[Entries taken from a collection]

————

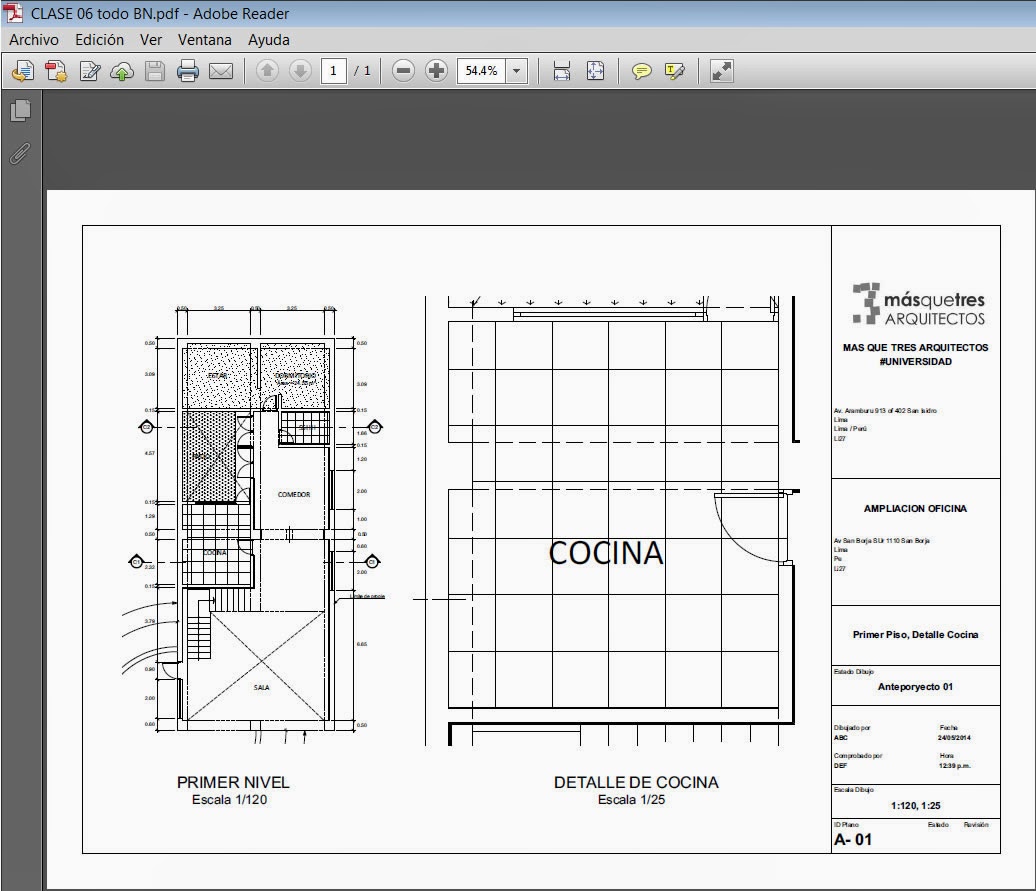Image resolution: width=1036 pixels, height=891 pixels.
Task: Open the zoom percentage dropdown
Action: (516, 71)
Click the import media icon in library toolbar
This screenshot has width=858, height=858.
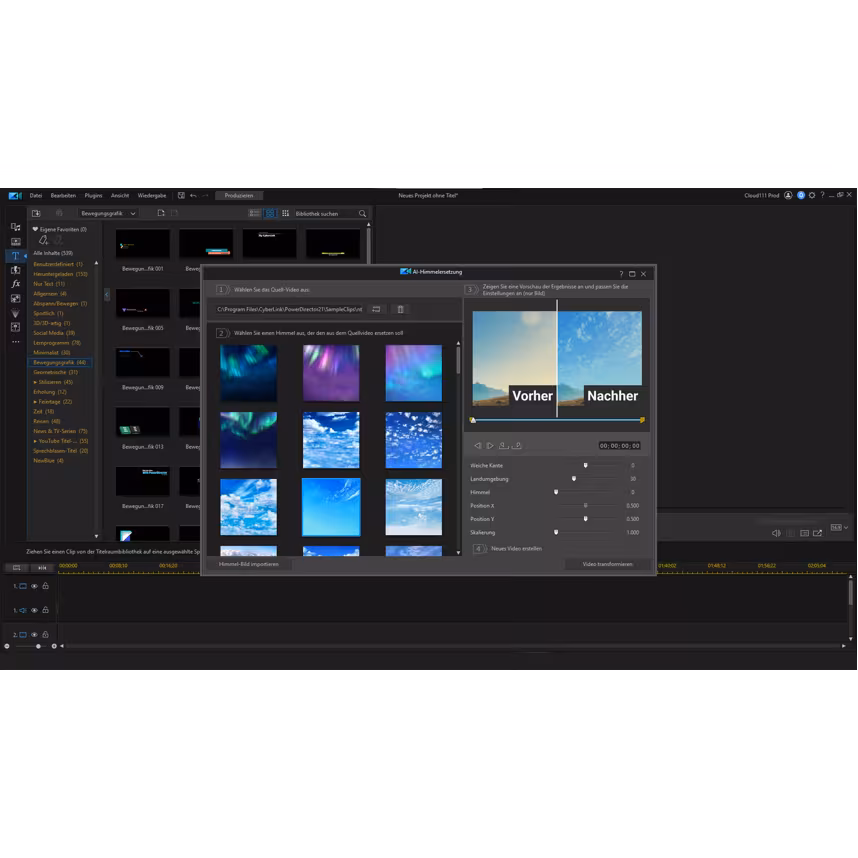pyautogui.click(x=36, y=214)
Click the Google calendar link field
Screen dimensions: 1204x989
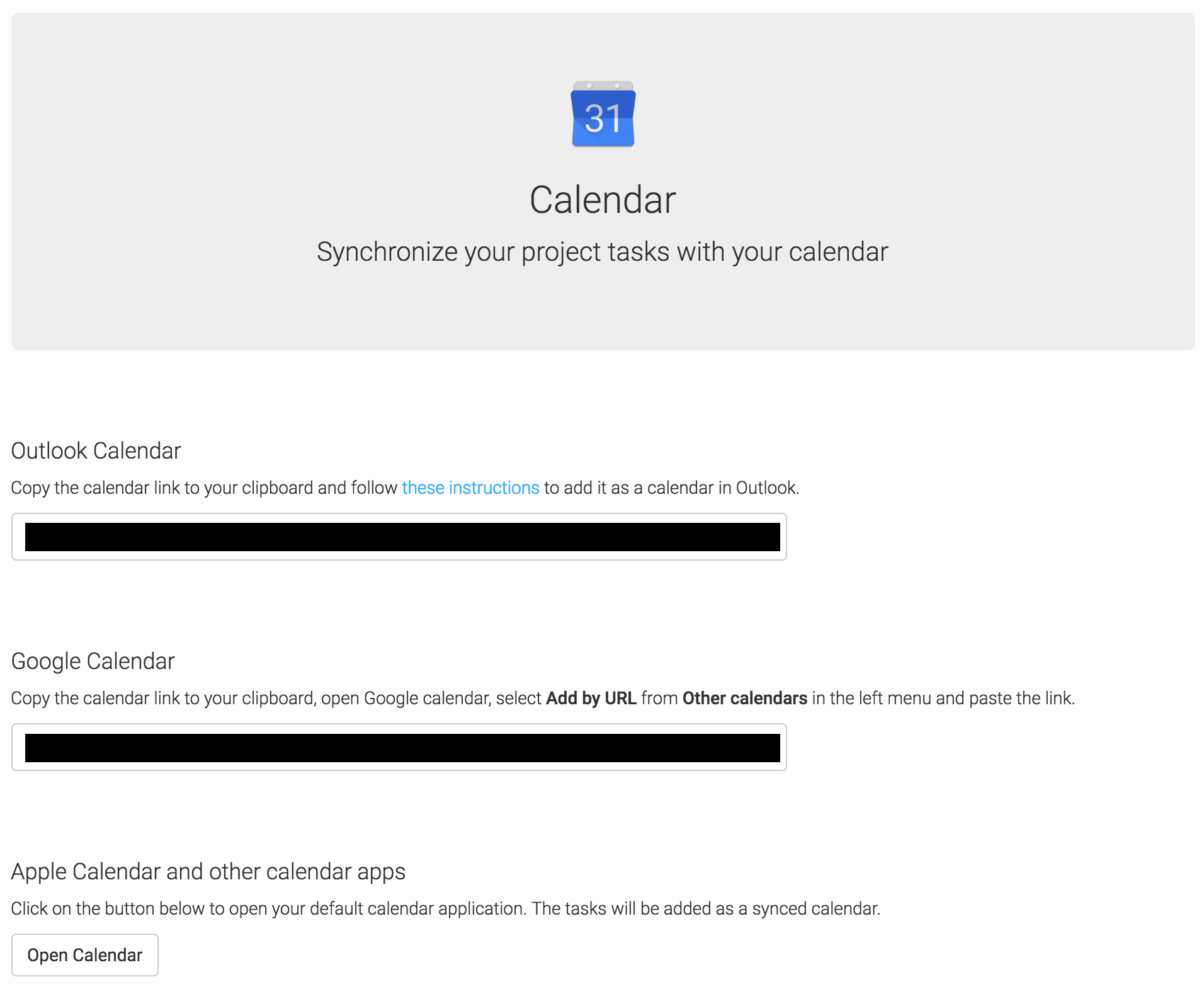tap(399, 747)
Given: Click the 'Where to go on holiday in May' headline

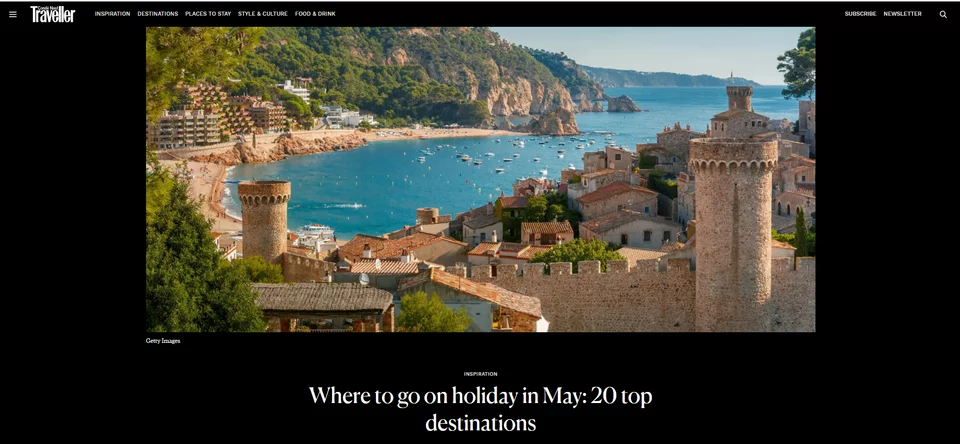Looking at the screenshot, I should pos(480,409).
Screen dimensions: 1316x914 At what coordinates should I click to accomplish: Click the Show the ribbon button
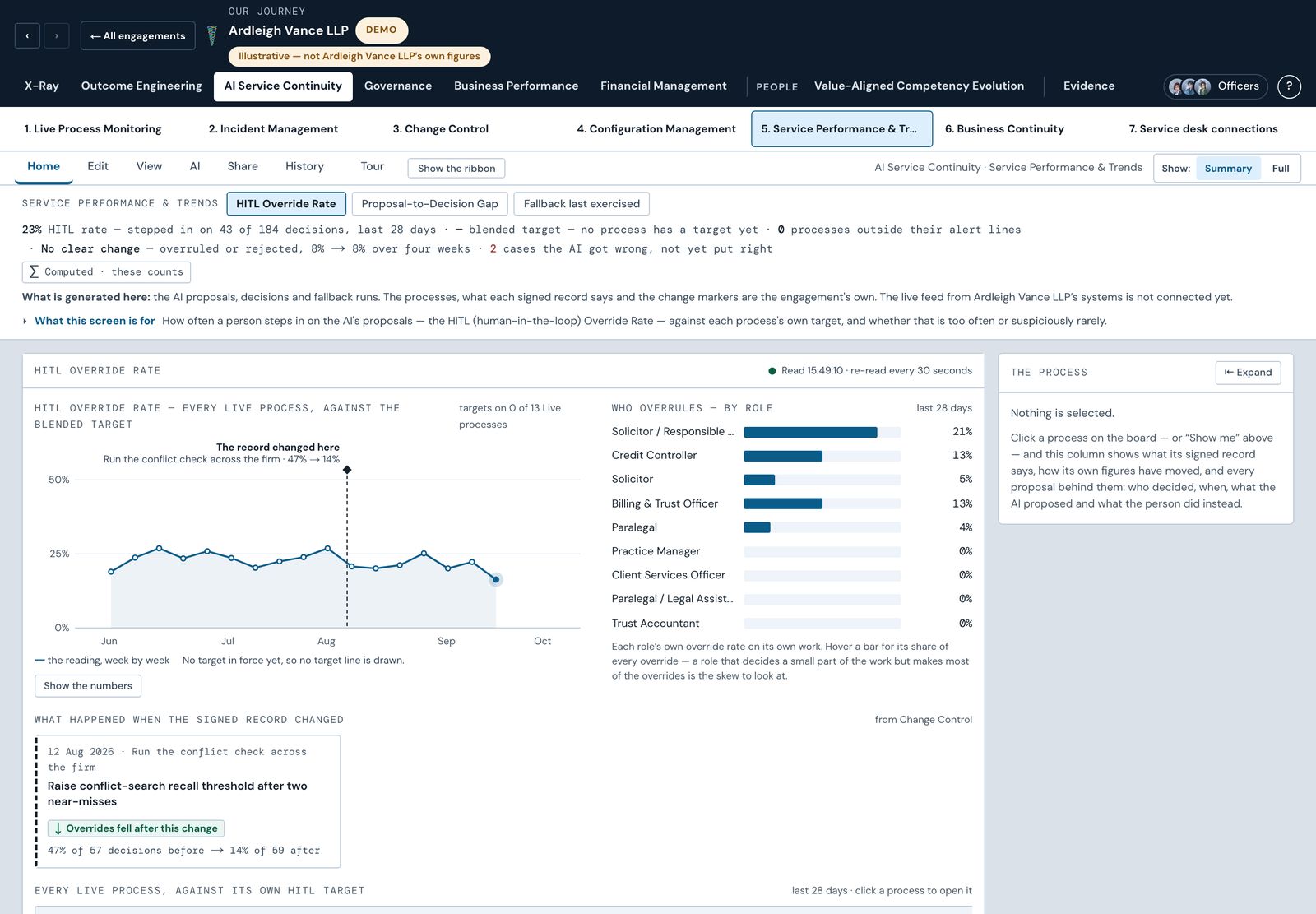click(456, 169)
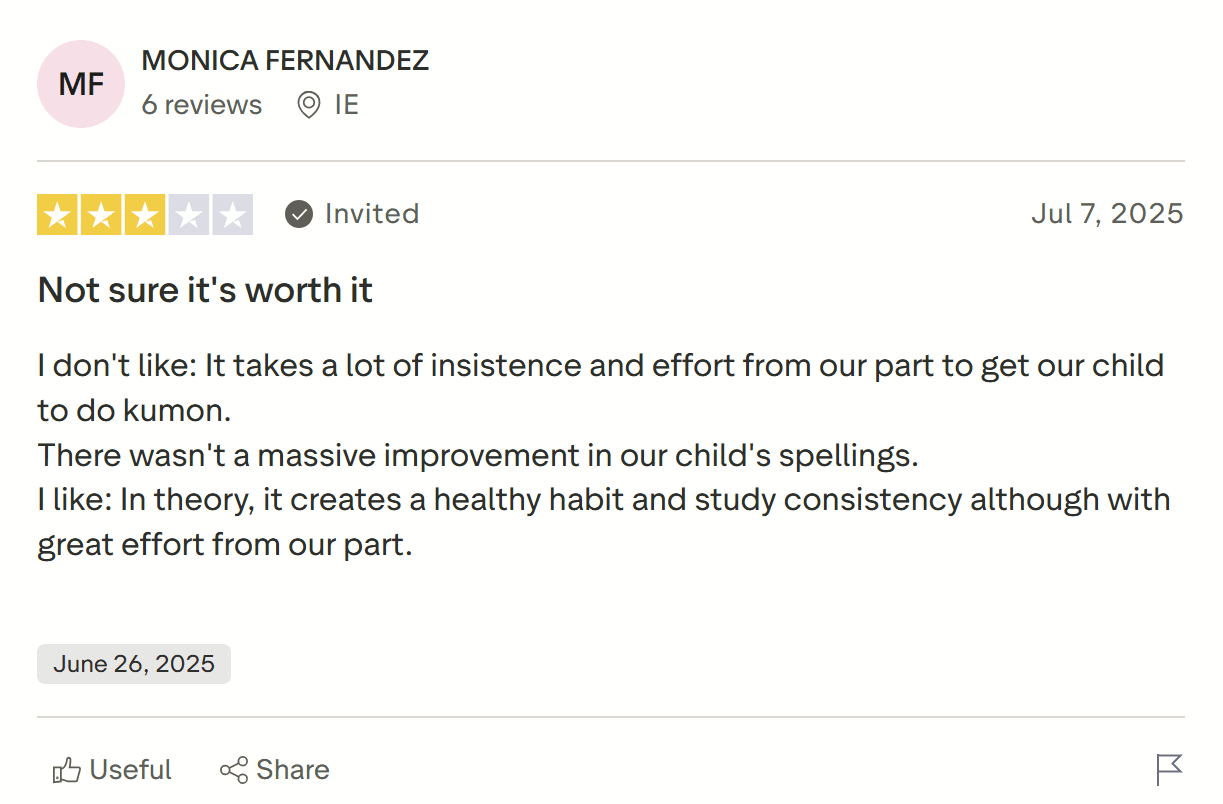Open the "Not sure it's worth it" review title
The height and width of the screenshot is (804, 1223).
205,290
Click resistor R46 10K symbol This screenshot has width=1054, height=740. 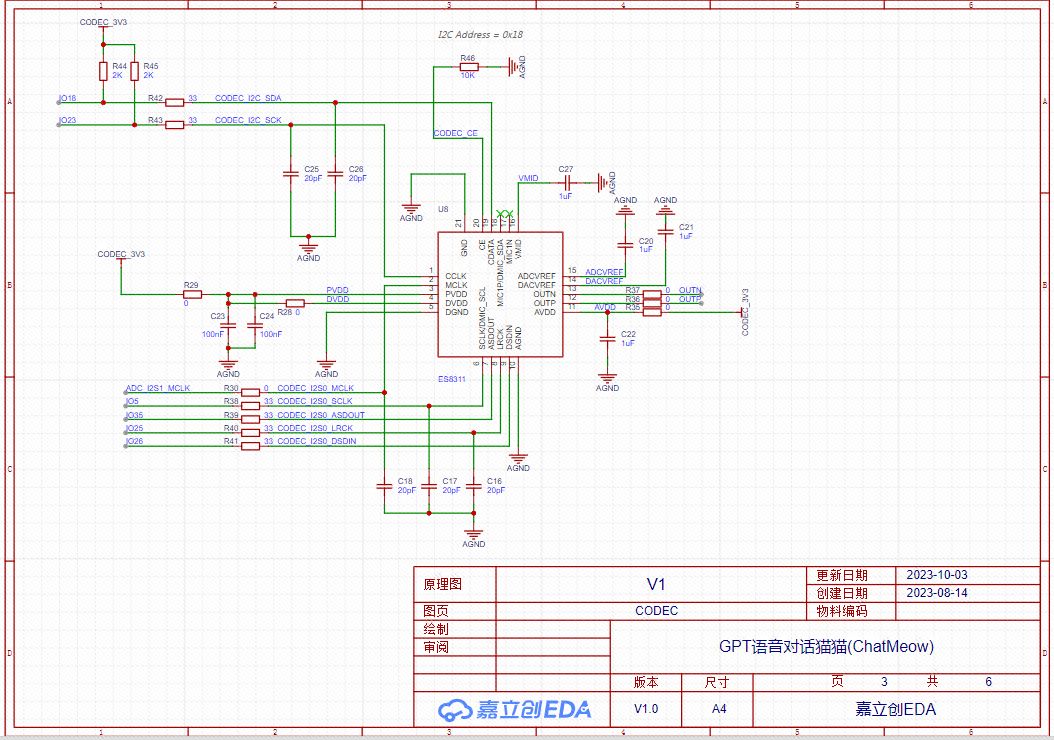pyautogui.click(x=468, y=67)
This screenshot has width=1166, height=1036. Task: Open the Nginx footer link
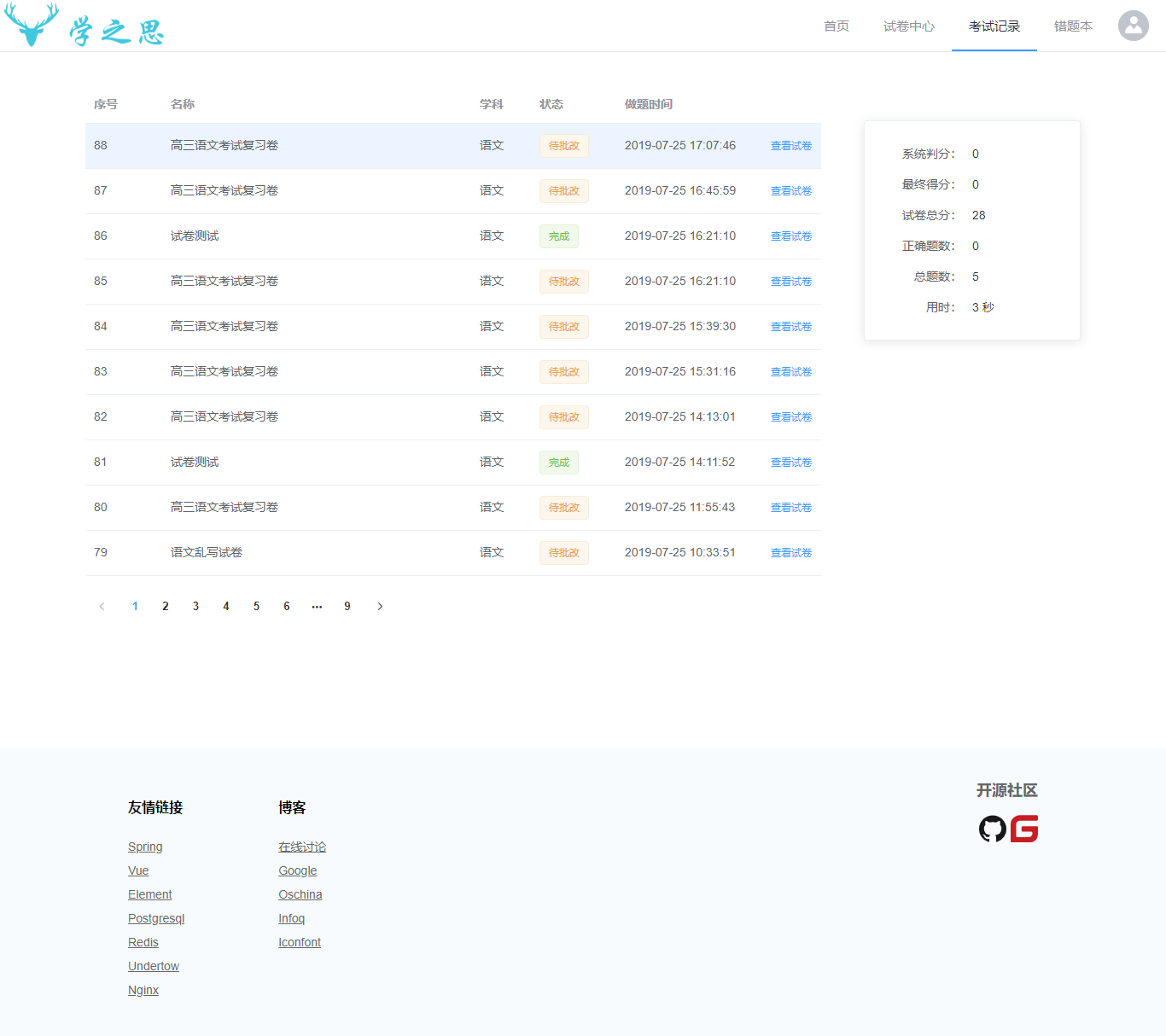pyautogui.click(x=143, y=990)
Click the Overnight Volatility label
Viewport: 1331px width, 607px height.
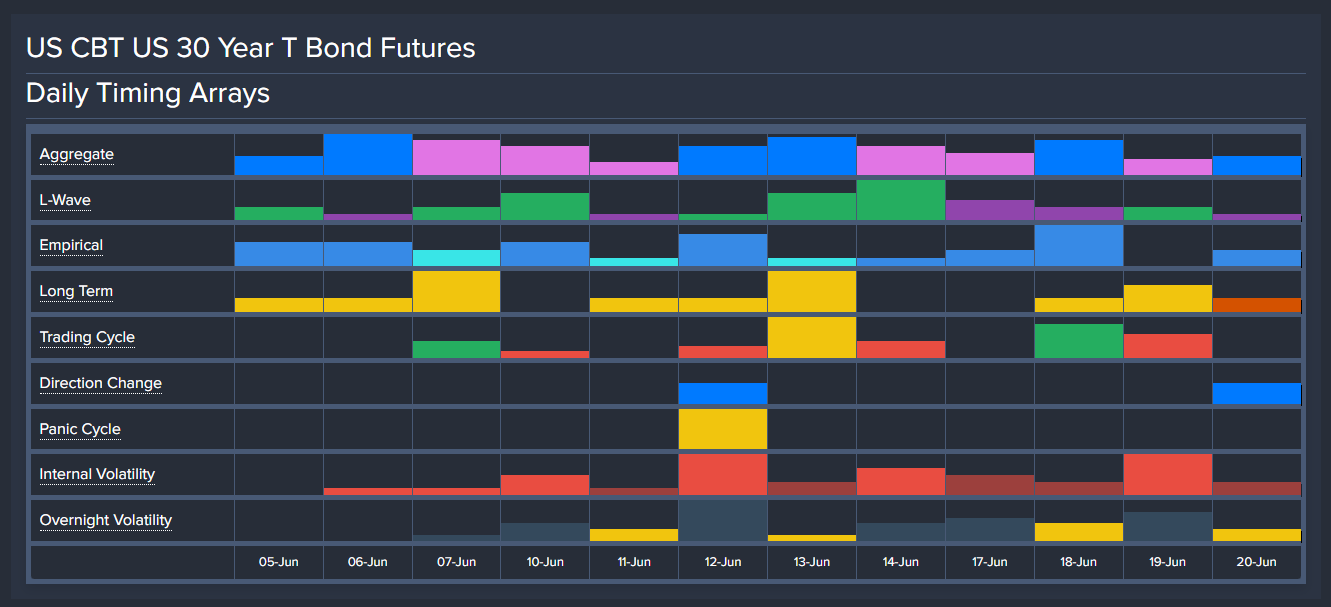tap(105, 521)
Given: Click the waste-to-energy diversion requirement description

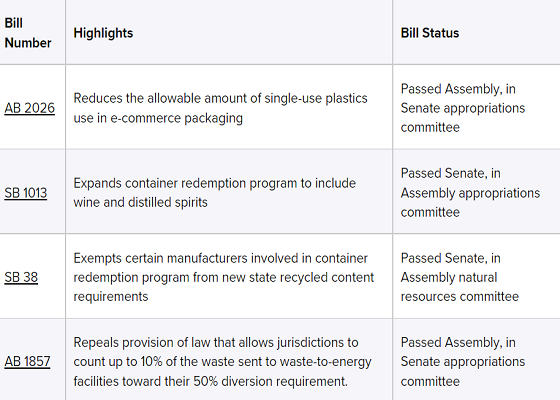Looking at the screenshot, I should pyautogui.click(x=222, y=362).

————

Instructions to follow: No pictures belong in the copy: reproduce exactly the lines above from the one that contains "Click the Overnight Volatility label" through the last line of the entries.

Reply to the exercise:
Click the Overnight Volatility label
Viewport: 1331px width, 607px height.
tap(105, 521)
Given: Click the waste-to-energy diversion requirement description

Looking at the screenshot, I should pyautogui.click(x=222, y=362).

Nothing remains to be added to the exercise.